╭─ DATA

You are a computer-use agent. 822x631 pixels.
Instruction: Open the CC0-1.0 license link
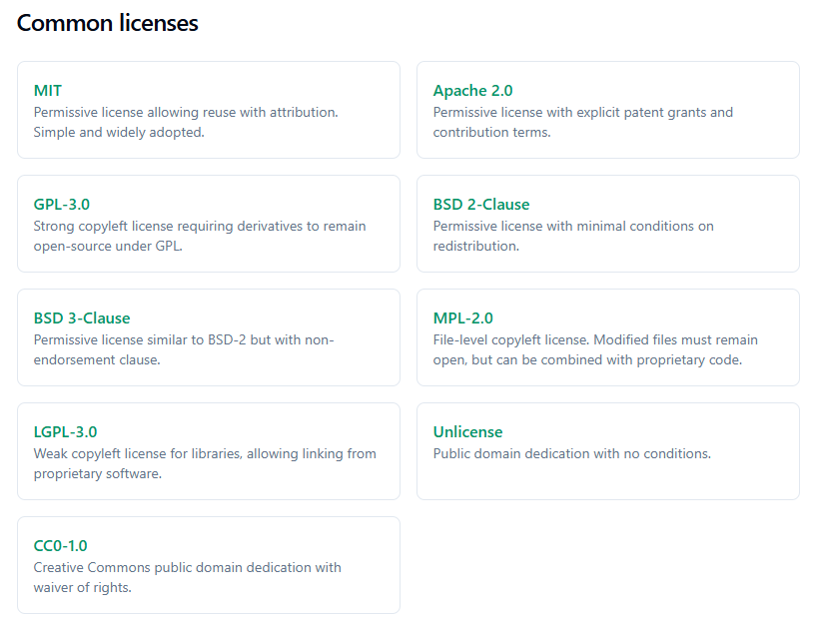pyautogui.click(x=60, y=546)
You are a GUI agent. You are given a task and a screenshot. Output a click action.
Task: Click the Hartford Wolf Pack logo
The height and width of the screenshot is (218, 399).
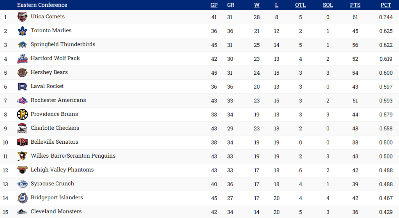point(22,59)
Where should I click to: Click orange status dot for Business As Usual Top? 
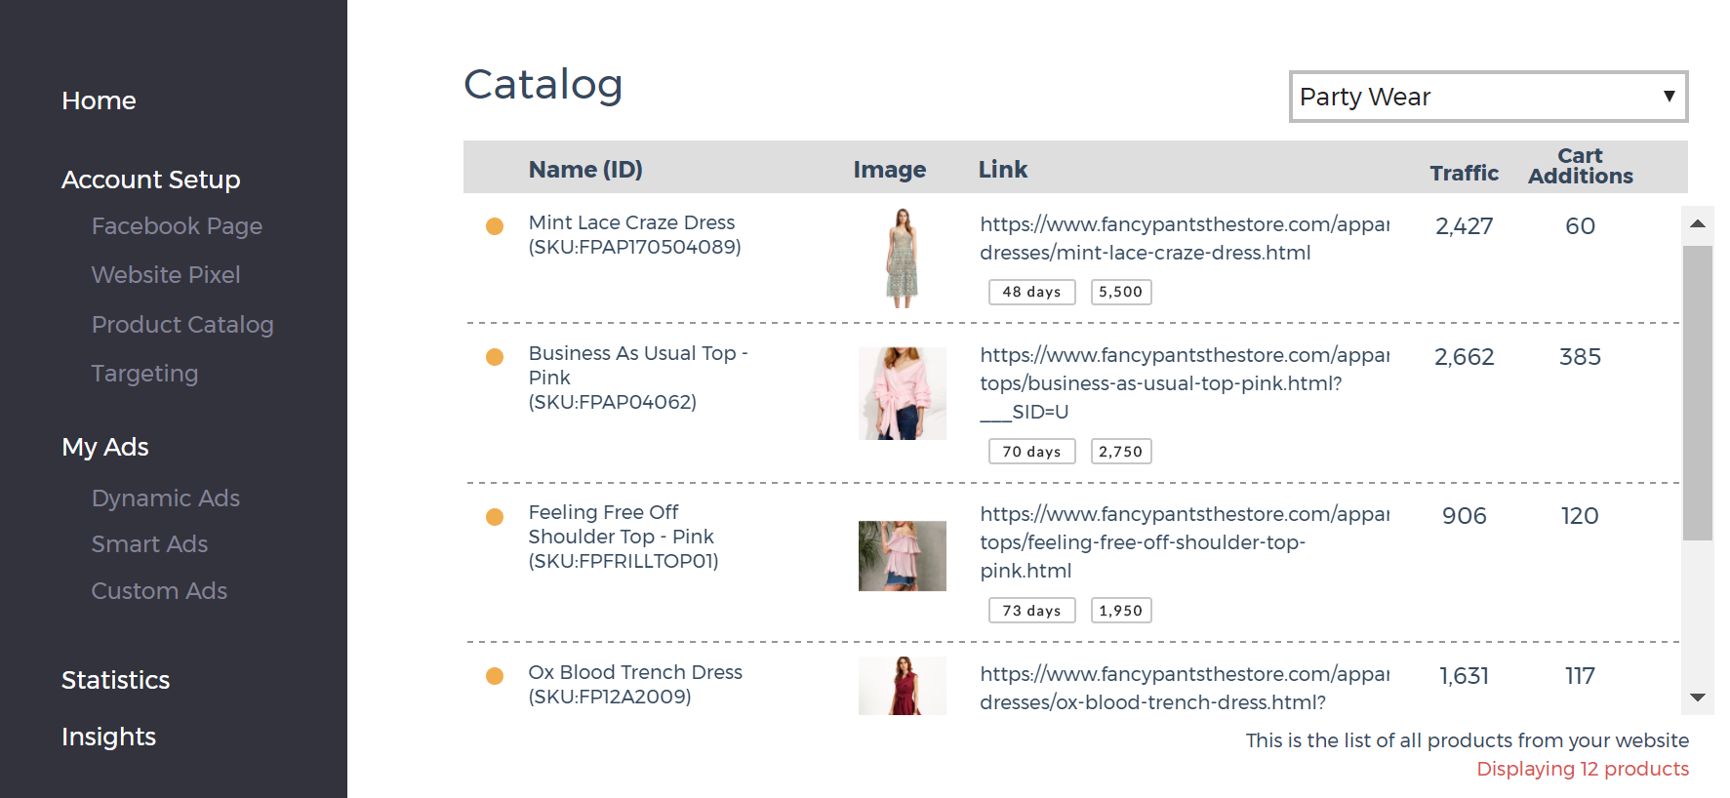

╰─

* WHAT IS REQUIRED
The answer consists solely of the lines from the one holding "Task: Click the Hartford Wolf Pack logo" through the last line of the entries above, set down verbatim, without any pictures.

* RESPONSE TO THIS TASK
Task: Click the Hartford Wolf Pack logo
The height and width of the screenshot is (218, 399).
point(22,59)
Where should I click to: Click orange status dot for Business As Usual Top? 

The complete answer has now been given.